🤖 AI Summary
This study addresses the scarcity of real-world system requirements specifications (SyRSs), which are often inaccessible due to confidentiality and intellectual property constraints, thereby hindering research progress. To overcome this limitation, the authors propose a novel paradigm for generating high-fidelity synthetic requirements without access to authentic samples. By integrating systematic prompt engineering with cross-model validation using black-box large language models such as ChatGPT, they produce 300 synthetic SyRSs spanning ten distinct industries. The generated artifacts undergo iterative refinement through LLM-driven quality assessment and expert surveys. Experimental evaluation reveals that 62% of domain experts deem the synthetic requirements realistic; however, in-depth analysis uncovers persistent logical inconsistencies and defects, underscoring that current LLMs cannot yet fully replace human review in requirements validation.
📝 Abstract
System requirement specifications (SyRSs) are central, natural-language (NL) artifacts.

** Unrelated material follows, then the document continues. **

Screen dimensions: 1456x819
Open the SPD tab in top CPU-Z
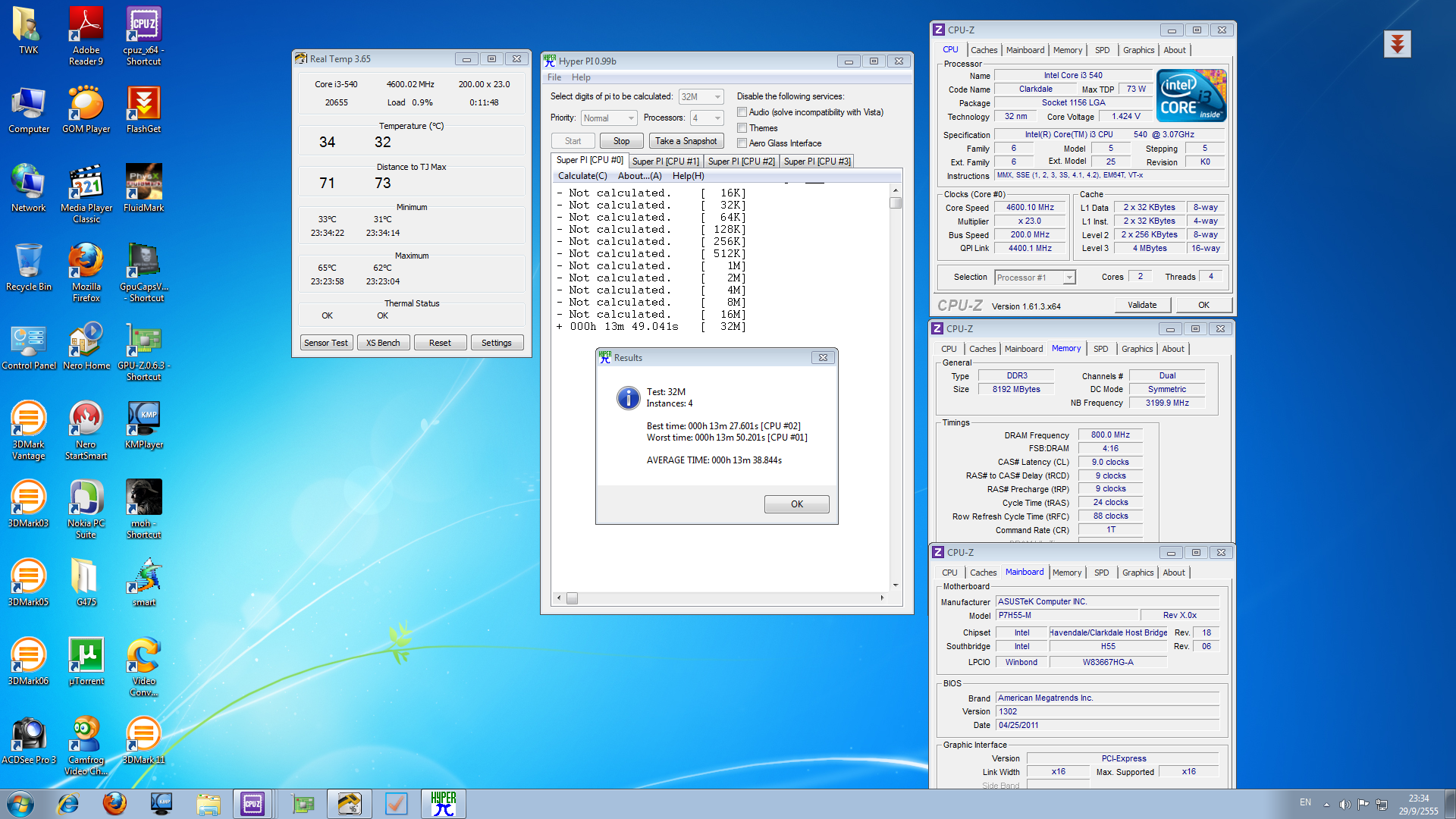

Access to real SyRS for research purposes is highly valuable but limited by proprietary restrictions or confidentiality concerns. Generating synthetic SyRSs (SSyRSs) can address this scarcity. Black-box large language models (LLMs) such as ChatGPT offer compelling generation capabilities by providing easy access to NL generation functions without requiring access to real data. However, LLMs suffer from hallucinations and overconfidence, which pose major challenges in their use. We designed an exploratory study to investigate whether, despite these challenges, we can generate realistic SSyRSs with ChatGPT without having access to real SyRSs. Using a systematic approach that leverages prompt patterns, LLM-based quality assessments, and iterative prompt refinements, we generated 300 SSyRSs across 10 industries with ChatGPT. The results were evaluated using cross-model checks and an expert study, with n=87 submitted surveys. 62\% of experts considered the SSyRSs to be realistic. However, in-depth examination revealed contradictory statements and deficiencies. Overall, we were able to generate realistic SSyRSs to a certain extent with ChatGPT, but LLM-based quality assessments cannot fully replace thorough expert evaluations. This paper presents the methodology and results of our study and discusses the key insights we obtained.